About the job
At Cerebras Systems, we are pioneering the future of artificial intelligence with the development of the world's largest AI chip, which is an astonishing 56 times larger than traditional GPUs. Our innovative wafer-scale architecture combines the computational power of numerous GPUs into a single chip, simplifying programming and enhancing efficiency. This unique approach enables us to achieve unparalleled training and inference speeds, empowering machine learning practitioners to run extensive ML applications seamlessly, without the complexities of juggling multiple GPUs or TPUs.
Our clientele includes leading model labs, global corporations, and groundbreaking AI-focused startups. Notably, OpenAI has recently partnered with Cerebras to harness 750 megawatts of scale, revolutionizing critical workloads with ultra-fast inference capabilities.
Thanks to our cutting-edge wafer-scale technology, Cerebras Inference delivers the fastest Generative AI inference solutions available, exceeding GPU-based hyperscale cloud services by over ten times. This significant leap in speed is revolutionizing user interactions with AI applications, facilitating real-time adjustments and enhancing intelligence through advanced computational capabilities.
About The Role
As the security lead for Cerebras's AI cluster product, you will be at the forefront of ensuring the security of our large-scale AI clusters, which consist of hundreds of wafer-scale accelerator systems, thousands of high-performance servers, and numerous networking ports, including switches. This will also involve managing network-attached storage within a vast data center.

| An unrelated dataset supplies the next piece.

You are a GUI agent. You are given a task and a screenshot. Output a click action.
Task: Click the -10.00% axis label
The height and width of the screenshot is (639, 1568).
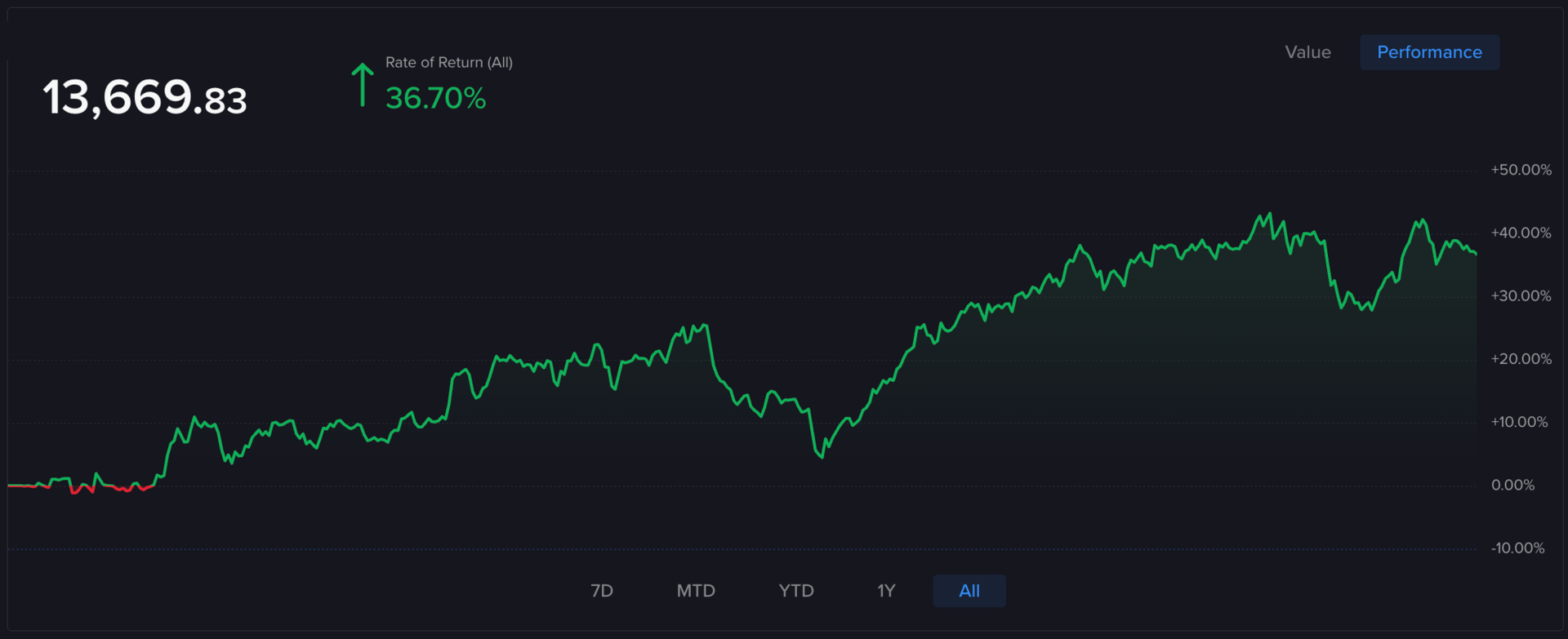pos(1517,548)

Your primary responsibility will be to implement security measures based on established best practices and first principles, ensuring the protection of Cerebras's extensive AI clusters. These clusters comprise intricate hardware components, networking systems, and a fully integrated cluster management software stack that ranges from bare-metal deployments to sophisticated management systems that enable multi-tenant training and inference services across these expansive clusters.
You will focus on guaranteeing end-to-end security and privacy for various cluster applications, developing security engineering solutions incorporating robust network access controls, user access management, and an exceptional multi-tenancy framework.